CyberOptics Semiconductor has demonstrated early iterations of the APS at SEMICON Korea and Japan and plans to "make the device available in Q2 or Q3 of this year," Bonciolini said.
Bonciolini said particle conditions in process equipment and automation material handling systems (AMHS) change and deteriorate over time as components and filters wear out, process films build up and wafer alignments drift. Fabs, he said, that are unable to isolate and evaluate the source of particles in a tool before final wafer-inspection scans via capital equipment experience reduced yield due to wafer contamination, as well as prolonged equipment downtime for qualification, troubleshooting and maintenance.
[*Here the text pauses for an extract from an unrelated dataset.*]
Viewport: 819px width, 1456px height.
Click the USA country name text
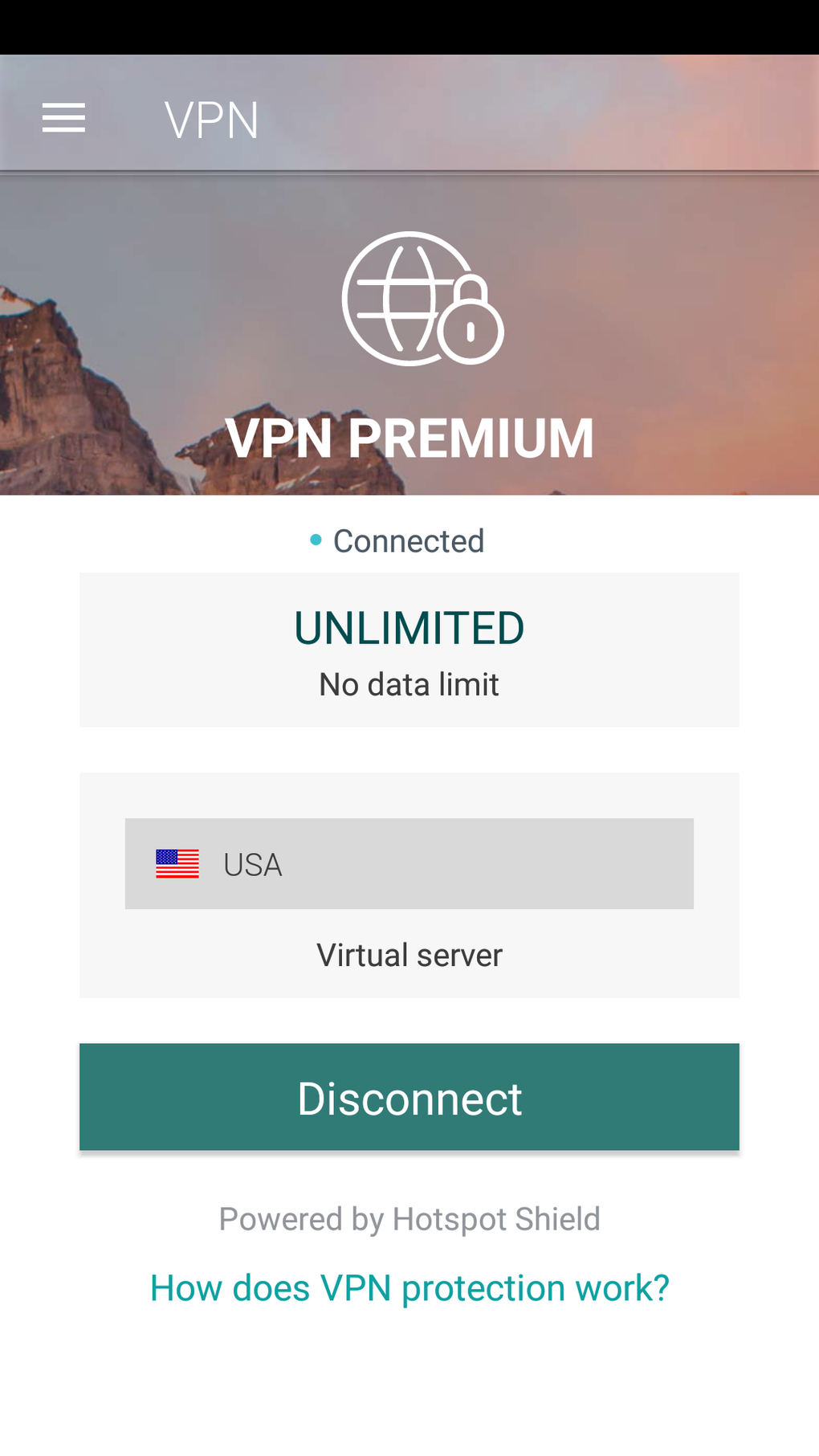coord(253,865)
CyberOptics Semiconductor, a subsidiary of CyberOptics Corp. (NASDAQ: CYBE), developed the APS to allow engineers to efficiently identify particles and their exact location in a process as mechanical and gas events are cycled, including in and around tools, transfer areas, front-ends, track tools and chambers, according to Bonciolini.
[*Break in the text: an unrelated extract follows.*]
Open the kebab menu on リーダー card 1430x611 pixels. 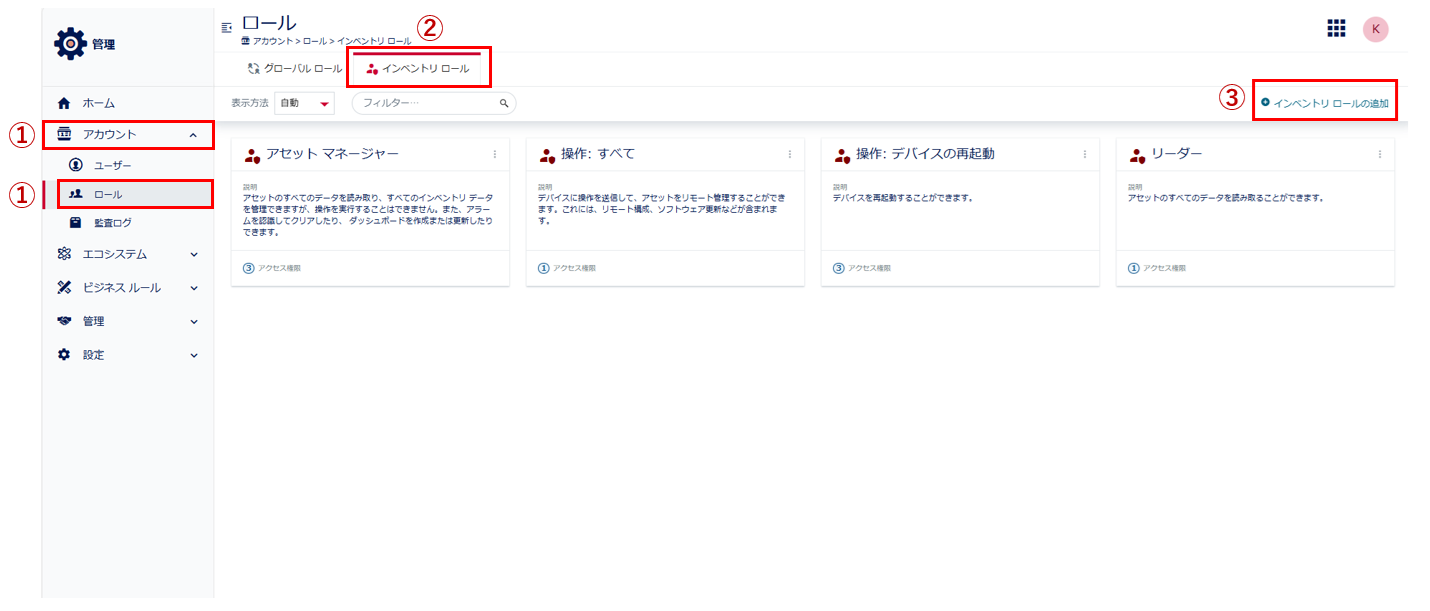tap(1379, 154)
The APS is designed to help fabs "reduce overall process costs and significantly compress" the wafer-inspection process whereby particle wafers are processed and queued for final-inspection scans at process stations, Bonciolini said. Engineers often return to tools following scans to identify and quantify any possible problem areas in a process before repeating final inspection.
Bonciolini added that the automated, vacuum-compatible device won't require engineers to open chambers or expose process areas and initial testing has shown the sensor to have some sensitivity to detect 0.1 um particles. The self-contained device will use a fan to pull ambient air through a channel as a laser illuminates the air channel and particles, which scatter light picked up by the sensor's photo-diode detectors.
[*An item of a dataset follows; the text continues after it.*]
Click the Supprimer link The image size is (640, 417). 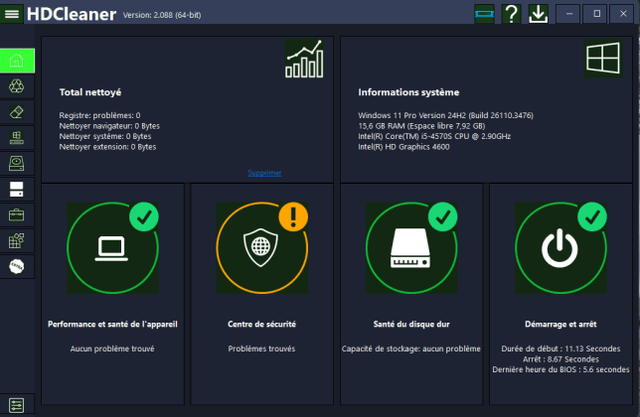coord(264,172)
Fab engineers will be able to validate and analyze the particle conditions in process equipment with the device's companion software, ParticleView™ and ParticleReview™. ParticleView's GUI will display incremental and cumulative particle counts and allow users to mark log files to indicate where, exactly, the device is in a process for real-time wafer partitioning. ParticleReview's GUI will display log-file data obtained by the APS to allow users to conduct machine-to-machine trend analysis of particle conditions to establish process controls and support training.
"In the past, it could take engineers hours to determine where a particle event is occurring or if a particle-related PM or qualification was done correctly to release tools for manufacturing," Bonciolini said. "We believe this airborne particle sensor represents one of the most significant changes in particle-detection methodology in many years and will enable engineers to really monitor and control contaminations in their tools and protect die yield -- with real-time views of particle conditions to address areas of concern instead of the whole tool."
The WaferSense APS' preliminary specifications and features will include form factors of 200 and 300 mm, with 450 mm versions to become available by special order. The APS, like other WaferSense devices, will use a wireless Bluetooth link and be compatible with Windows 2000, XP and Vista.
The WaferSense APS package will include the particle-sensing wafer, USB-compatible link, ParticleView and ParticleReview software, charging clean box and suitcase.
The WaferSense family of products includes the Auto Vibration System (AVS), Auto Leveling System (ALS2 Vertical), Auto Teaching System (ATS), Auto Gapping System (AGS) and soon the Airborne Particle Sensor (APS). Each device follows the processing life of a wafer and reports real-time metrology data.